→ **Directive 1**
In the complexity thread, replace "segment" with "interval" and write out the passage starting with "A bit weird" and going on through "it $$$\Theta (2^n n^2)$$$?".
→ **Directive 2**
Answer these from the complexity thread:
(a) Up to what graph size does the thread say dfs and bfs work in O(n)?
(b) What does the obvious O(2^n n^2) approach try, and what does it check?
(c) How many transitions does the code attached to the editorial make?
→ **Directive 3**
Summarize the complexity thread in two sentences.

How is it not $$$O(2^{n} n^{2})$$$ ?

A bit weird that the essential part of Hard is optimizing from obvious $$$O(2^{n} n^{2})$$$ (try all subsets and check if it is strongly connected) to anything faster (for example different $$$O(2^{n} n^{2})$$$).

You take 1 vertex $$$v$$$, check all its edges in $$$O(n)$$$, find segment [L, R], and change labels of all the vertices in $$$O(n)$$$. Why is it $$$\Theta (2^n n^2)$$$?

Also, dfs and bfs on graphs of size $$$\leq 64$$$ work in $$$O(n)$$$, so naive solution works in $$$O(2^n n)$$$ with bad constant. So this problem is all about constant optimization. :(

So you have $$$O(2^n \cdot n)$$$ states ($$$mask$$$ and first $$$v$$$ to consider) and transitions in $$$O(n)$$$.

No, only $$$O(2^n)$$$ states. For each mask you only consider one $$$v$$$.

Which one? If you mean the first non-set, then how do we get to masks without that $$$v$$$ set? The code attached to the editorial makes two transitions: one without setting the first $$$v$$$ and one with setting that $$$v$$$, which is effectively the same as having $$$2^n \cdot n$$$ states.

→ **Supplied data**
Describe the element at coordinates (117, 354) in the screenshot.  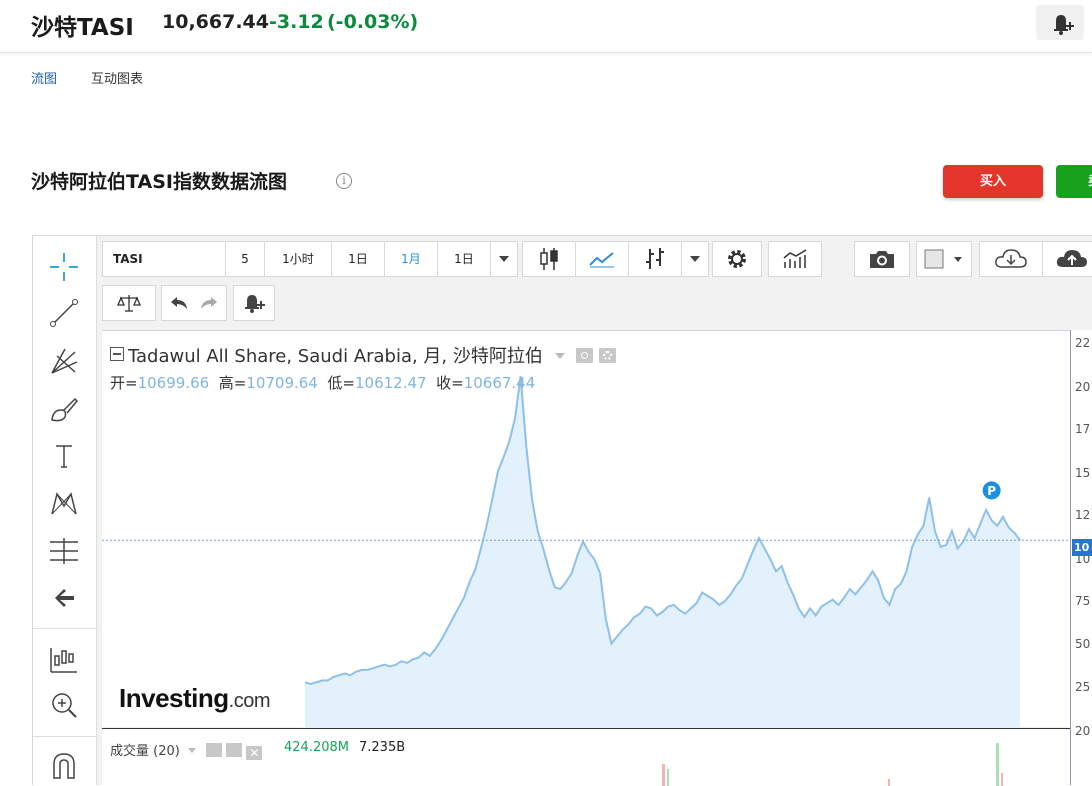
I see `collapse-legend-icon` at that location.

→ **Response box 1**
A bit weird that the essential part of Hard is optimizing from obvious $$$O(2^{n} n^{2})$$$ (try all subsets and check if it is strongly connected) to anything faster (for example different $$$O(2^{n} n^{2})$$$).

You take 1 vertex $$$v$$$, check all its edges in $$$O(n)$$$, find interval [L, R], and change labels of all the vertices in $$$O(n)$$$. Why is it $$$\Theta (2^n n^2)$$$?

→ **Response box 2**
(a) Graphs of size at most 64.
(b) It tries all subsets and checks whether each is strongly connected.
(c) Two: one without setting the first v and one with setting that v.

→ **Response box 3**
The thread questions the time complexity of the Hard version, whose obvious approach tries all subsets and checks strong connectivity in O(2^n n^2). One poster argues that dfs and bfs on graphs of size at most 64 run in O(n), so the problem is about constant optimization, while others dispute whether there are O(2^n) or O(2^n · n) states, given that the editorial code makes two transitions.